「みゃあ、みゃあ、みゃあ」
「ううっ」
「あっ、目を覚ましたよ」
「…こ、ここは? うわっ!」
 
 どアップの楓ちゃんがいる。
 
「みゃああああああああああ〜」
 
 楓ちゃんがしがみついてきた。苦しい。…でも、ちょっと気持ちいい。
 
「ちょ、ちょっと、楓っ! やめなさい!! もう!!!」
 
 千鶴さんが必死になって引き剥がそうとしてる。あっ、部屋が冷えてきた。
 
「ふ〜〜〜〜〜〜〜〜〜〜っ」
 
 総毛立てて怒ってる楓ちゃん。このままじゃみんなの命が…
 
「あ、ありがとう、楓ちゃん。もう、いいよ。大丈夫だから」
「みゃあ〜〜〜」
「だから、千鶴さんも止めてくれ」
「えっ? で、でも…」
「大丈夫だよ。楓ちゃん」
 
 やがて、手を離した楓ちゃんは俺が寝ている布団の横にちょこんと座った。もちろん、女の子座りだ。

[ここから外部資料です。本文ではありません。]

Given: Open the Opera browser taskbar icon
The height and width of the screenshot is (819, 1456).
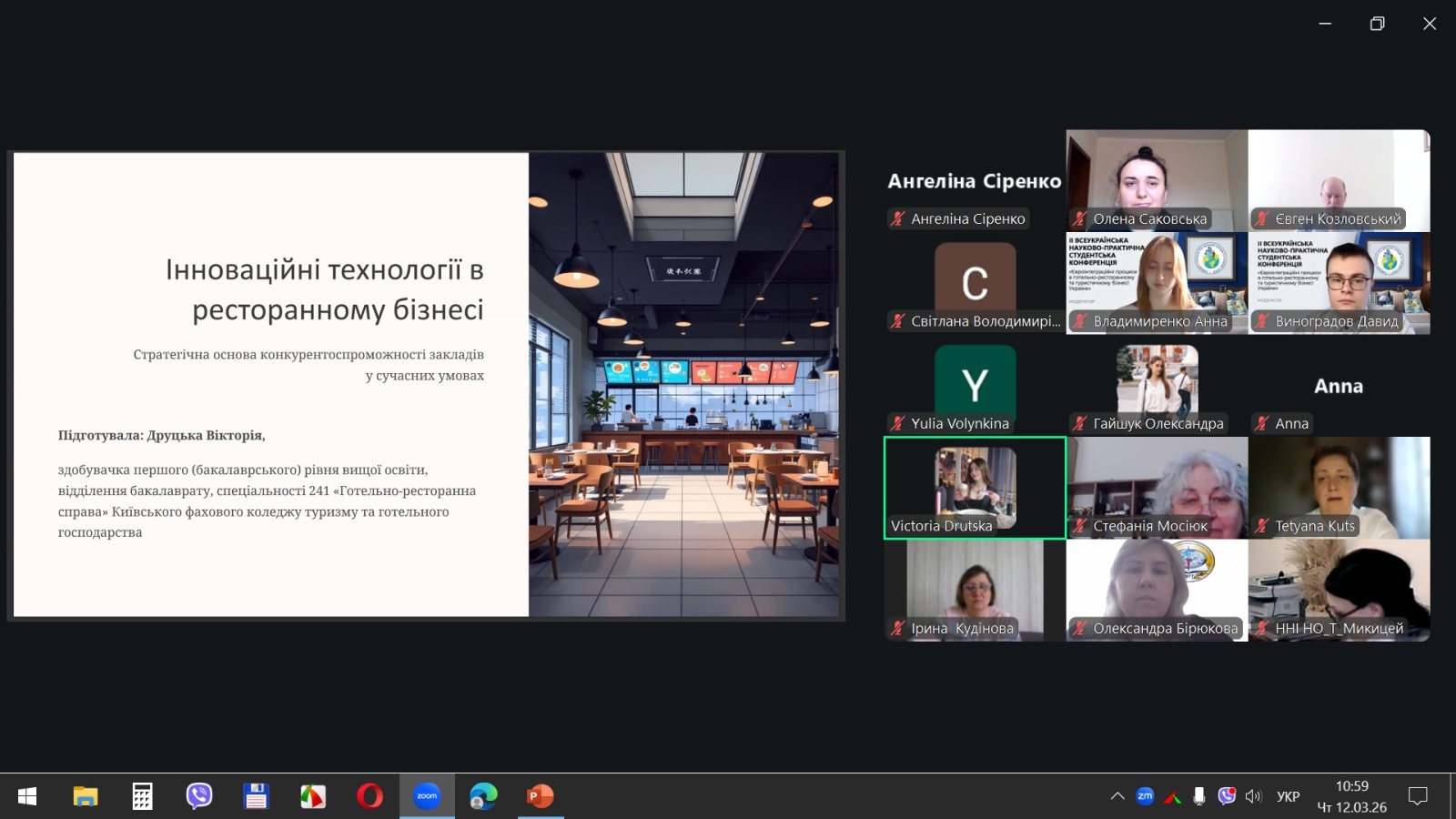Looking at the screenshot, I should coord(369,796).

 千鶴さんはしぶしぶその横に正座で座っている。初音ちゃんはその真向かいで…やっぱり指をくわえて楓ちゃんを見ていた。
 
 
 
 
 俺は客間に寝かされている。
 あの後すっ飛んできた千鶴さんとパニックから立ち直った初音ちゃんによって、俺はここに運び込まれ布団に寝かされた。下着も着けてくれたみたいだ。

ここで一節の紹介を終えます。